今年は土曜日に実施されたこともあり、寒い中でも多くの人が集まっていた。また鬼役の方は、時折、雨雪が降る中でも、素足で踊っていた。
追儺式では数種類の鬼たちがおり、その鬼たちがすぐ目の前でたいまつを振りかざし踊り、火の粉を空気中に散らしていく姿は迫力満点だった。また、これが昔から受け継がれてきたものかと思うと感動し、鬼役の方だけでなく、鬼に松明を渡す方、追儺式に携わっている多くの方々の気持ちが伝わってきた。古くから地域に根付いてきた行事だけあって、長田神社は多くの人で埋め尽くされており、その会場の雰囲気に圧倒された。
取材を通して、知り合った商店の方々から「よく調べているね!楽しみにしているよ!」などと言っていただき、地域との交流の大事さを学んだ。
編集後記~長田商業高校のすごい○○を通じて~
長田商業高等学校3年生の皆さんは、「店舗経営」という授業の中で、フリーペーパー『まちあるき』を作成しており、そこで感じた地元の面白さ・魅力をもっと広く発信したいと、ご協力の申し出を頂きました。地元商店街でフィールドワークを実施して「放課後食べ歩き」をテーマに発行した『まちあるき』第1号は、周囲の方に好評だったそうで、この活動を通して築いた長田神社前商店街の皆さんとの繋がりや、「すごいすと」として紹介された長田神社前商店街の村上さんご協力の中で、地域の行事などを切り口として、テーマ探しを進めてきました。
「長田の鬼は幸福をもたらす鬼らしい」、そしてその行事を守り続ける熱い方がいるというお話の中で、古式追儺式神事と、長田神社古式追儺式奉賛会の西本会長にたどり着きました。

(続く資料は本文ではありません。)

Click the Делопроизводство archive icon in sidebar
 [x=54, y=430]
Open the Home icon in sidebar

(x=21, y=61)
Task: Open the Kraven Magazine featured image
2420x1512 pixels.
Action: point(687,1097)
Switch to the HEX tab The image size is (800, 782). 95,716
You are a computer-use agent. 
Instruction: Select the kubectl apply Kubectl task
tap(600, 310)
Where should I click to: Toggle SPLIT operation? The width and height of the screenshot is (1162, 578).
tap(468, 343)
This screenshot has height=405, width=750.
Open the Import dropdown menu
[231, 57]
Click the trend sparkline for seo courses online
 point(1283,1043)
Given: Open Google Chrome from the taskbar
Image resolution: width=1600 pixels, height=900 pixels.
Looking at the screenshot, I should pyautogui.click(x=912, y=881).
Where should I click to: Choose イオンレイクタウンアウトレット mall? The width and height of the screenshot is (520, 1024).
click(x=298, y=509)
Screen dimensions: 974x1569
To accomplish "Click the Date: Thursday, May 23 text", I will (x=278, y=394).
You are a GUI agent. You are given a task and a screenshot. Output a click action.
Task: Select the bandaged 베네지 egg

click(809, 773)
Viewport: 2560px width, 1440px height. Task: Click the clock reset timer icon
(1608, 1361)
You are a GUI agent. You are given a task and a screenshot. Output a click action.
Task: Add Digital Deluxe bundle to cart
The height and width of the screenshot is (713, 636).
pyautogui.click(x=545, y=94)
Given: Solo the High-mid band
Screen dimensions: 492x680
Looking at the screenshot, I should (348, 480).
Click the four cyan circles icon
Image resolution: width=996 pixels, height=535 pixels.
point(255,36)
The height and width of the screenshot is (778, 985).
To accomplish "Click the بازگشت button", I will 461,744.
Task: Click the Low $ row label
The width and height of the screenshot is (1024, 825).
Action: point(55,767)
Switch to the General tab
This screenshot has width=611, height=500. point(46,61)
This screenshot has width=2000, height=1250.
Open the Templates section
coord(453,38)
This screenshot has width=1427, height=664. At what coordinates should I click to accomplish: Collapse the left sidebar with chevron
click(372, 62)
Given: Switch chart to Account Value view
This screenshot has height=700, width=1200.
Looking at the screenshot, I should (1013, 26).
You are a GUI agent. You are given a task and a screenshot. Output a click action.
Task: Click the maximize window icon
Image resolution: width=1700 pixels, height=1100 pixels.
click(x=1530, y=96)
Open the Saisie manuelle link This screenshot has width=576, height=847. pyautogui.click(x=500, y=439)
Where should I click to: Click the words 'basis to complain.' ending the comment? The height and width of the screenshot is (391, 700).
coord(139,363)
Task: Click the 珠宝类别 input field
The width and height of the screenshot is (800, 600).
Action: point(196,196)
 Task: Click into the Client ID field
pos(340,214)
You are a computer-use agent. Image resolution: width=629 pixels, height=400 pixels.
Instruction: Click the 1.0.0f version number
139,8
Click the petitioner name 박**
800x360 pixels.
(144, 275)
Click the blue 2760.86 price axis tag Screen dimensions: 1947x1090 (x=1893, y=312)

構成段階では、自分たちの視点と言葉で地域の魅力を伝えることはなかなか難しかったようですが、取材では自身が感じた疑問を、如何に相手が答えやすく質問できるか等、工夫して取り組んで頂きました。何より、取材をさせて頂いた西本会長や佐々木禰宜から聞いた力強い言葉が生徒の皆さんの心に刺さり、その印象が強く残り今回の記事になったと感じています。
古式追儺式当日は、学校が休みの日にも関わらず、ほとんどの生徒が長田神社を訪れ、迫力ある鬼の演舞と写真撮影を行いました。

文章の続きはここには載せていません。